(ML as in Maximum Likelihood and MAP as in Maximum A-posteriori)
I'm going trough a course book on my own, and without really having peers to talk to I'm turning to stack exchange with these rather rudimentary question, I can't tell if I'm over thinking or if I'm missing something rather obvious.
- MAP/ML based classification/inference is widely accepted, even due to unrealistic assumptions, why?
So, here I assume the unrealistic assumptions are the fact that we assume that we can model the feature distribution and source distribution – i.e. assume they're random variables, which brings us to why they're widely accepted... We can work with random variables in a statistical framework, meaning it's convenient.
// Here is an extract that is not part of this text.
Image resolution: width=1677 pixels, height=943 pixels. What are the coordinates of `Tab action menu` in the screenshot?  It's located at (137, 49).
Second, this is widely accepted because it works well, which we prove with minimum-error rates etc.
The alternative unrealistic core assumption is IID, but from my understanding MAP/ML doesn't necessarily mean we have to assume IID? Just because it's convenient to add up log likelihoods, doesn't mean we have to... but, is this the actual right answer? We basically always assume IID, so that's the core assumption and not that our spaces are random variables...?
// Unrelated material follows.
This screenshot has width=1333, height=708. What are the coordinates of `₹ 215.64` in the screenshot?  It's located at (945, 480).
- A significant effort is paid to learn distributions for each class, what are two main practical problems? How do we mitigate the problems?
Enough data, because we're trying to model the true distribution with a conditioned distribution on our input data. Calculations, so this is where I think I should be mentioning IID, I mean as a mitigation of the problem of tricky calculations we assume IID.
What do you think? Am I on the right track?